Law School Clinical Program
Robin Walker Sterling is a graduate of Yale College and New York University School of Law, where she was a Root-Tilden-Kern Scholar, and Georgetown University Law Center, where she earned an L.L.M. in Clinical Advocacy. Following law school, she clerked for Judge Emmet G. Sullivan of the United States District Court for the District of Columbia. She then served as the Stuart-Stiller Teaching Fellow in the E. Barrett Prettyman Fellows program at Georgetown University Law Center, representing adults and children charged with criminal offenses in the Superior Court of the District of Columbia while supervising third-year law students in the Juvenile Justice Clinic. Professor Walker Sterling then worked as a staff attorney in the trial division of the Public Defender Service for the District of Columbia (PDS), representing adults and children charged with criminal and delinquency offenses. Professor Walker Sterling followed her tenure at PDS with a position as a Supervising Attorney at the Children’s Law Center, where she trained and supervised guardians ad litem handling dependency, adoption, and guardianship cases. For the last three years, Professor Walker Sterling has worked as the Special Counsel with the National Juvenile Defender Center, a juvenile defense policy advocacy organization in Washington, D.C.
Professor Walker Sterling’s research and teaching interests include clinical advocacy, criminal law, and juvenile justice. Professor Walker Sterling’s current work in progress explores extending the right to a jury trial to juveniles facing delinquency proceedings.

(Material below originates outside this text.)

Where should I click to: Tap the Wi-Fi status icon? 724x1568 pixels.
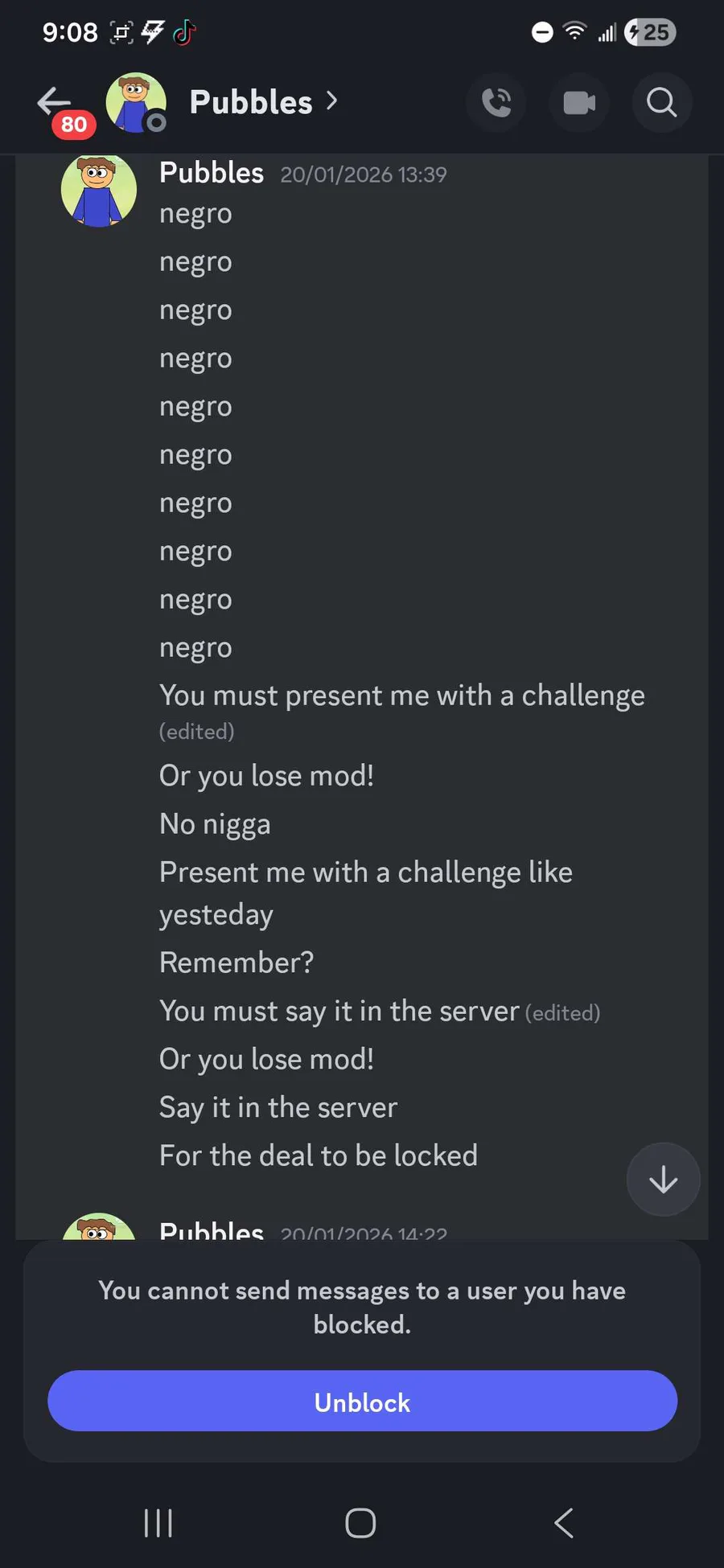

Lindsey Webb supervises students in the Civil Rights Clinic. She graduated from Wesleyan University and Stanford Law School. She also spent two years as a Prettyman Fellow in the Criminal Justice Clinic at Georgetown Law School in Washington, D.C., where she earned her LLM in Advocacy. After graduation from law school, Webb worked as a Deputy State Public Defender in the Colorado State Public Defender’s Office. In this capacity, she represented people accused of misdemeanors and felonies, in addition to children accused of crimes in juvenile court. She also worked as an attorney in the appellate division of the Public Defender’s Office, where she handled direct appeals of felony convictions. At Georgetown Law School, Webb supervised law students enrolled in the Criminal Justice Clinic in their representation of persons accused of misdemeanors in the District of Columbia, and taught weekly classes on trial advocacy skills. Prior to joining the Civil Rights Clinic, she served as the Director of Public Interest and a Lecturer at Denver Law, where she taught doctrinal and trial advocacy courses in addition to serving on the faculty of the Legal Externship and Public Interest Practicum programs.